Text for analysis:
***
Appropriate answer in English, fleshed out with proper politeness:

I'm sorry. I can't name any.

Number of necessary words: 6. Responsiveness: perfect. No irrelevancies or distractions.

What a boob. It's a pity Angwin isn't more adept at follow-ups.

Another typical Brynesian example: "Angwin: There’s all this talk about Lord Sith, or Sith Lord. So, for people who don’t know, I guess you, in August of 2005, said that there were people who were trying to drive your stock down and you believe that there was somebody named a Sith Lord who was orchestrating this. And so Phil Painter, our reader, wants to know, 'Who is the Sith Lord?' And he wants you to say it’s a real, identifiable person."

The answer in Byrnespeak:

Well, first of all, the call I gave was about much more than my own company. And, in fact, it seems to be one of the elements of the cover-up not to talk about what I disclosed on that call. Which was basically that there were a set of hedge funds, who were playing these games. They had an inappropriate–I think the intersection, as long as we’re asking–the intersection of these hedge funds and the journalists, this guy named Jim Cramer, I supplied a certain video of Jim Cramer to a certain comedy show, that was used in revealing and exposing Jim Cramer. I also went after the SEC for being captured; I went after Kroll, which is sort of the Blackwater of corporate intelligence, who I said builds networks of corporate insiders for hedge funds. Well, if you look in the indictment of Raj Rajaratnam, you’ll see a lot of these things I was talking about in ‘04 and ‘05 seem to be bubbling to the surface. The sith–when the public is ready to acknowledge that there is a sith, that there is a sith among us, we’ll get to the Sith Lord.
***
Work required: Extend the commentary on the Angwin interview above, picking up after its final sentence.

Data segment:
***
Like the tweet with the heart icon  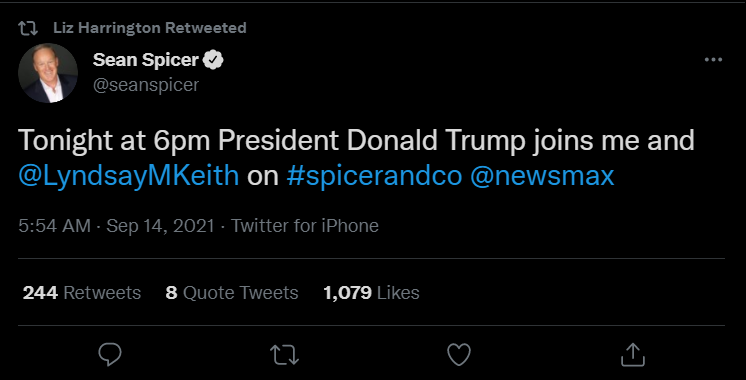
***
Written answer:
An even more evasive answer than the previous example. I won't even bother to translate it into English, since it's just 198 words, all of them meaningless and irrelevant to the question until we get to the part where the public is to blame for his inability to answer. Yes, sir. When the public is ready, Byrne will speak out with a clarion voice. Don't hold your breath, though. I have an idea that Byrne won't ever find that the body politic has a sufficient appreciation of his fantasy world to warrant his condescending to provide the information requested.

Yes, what a boob: a boob for the ages.
UPDATE: Apparently the "Sith Lord" is a sensitive point for my Marley, sufficient to send him growling into his computer, rewriting history in this rubbish.

To recapitulate: Byrne used "Sith Lord" to describe a specific person who was manipulating Overstock shares. There's no doubt about it at all, and the problem is not "choagies" but Byrne's deceit. See Bethany McLean's Fortune article.

He lied in a conference call, and now he's lying about his lie. This guy is really a phenom.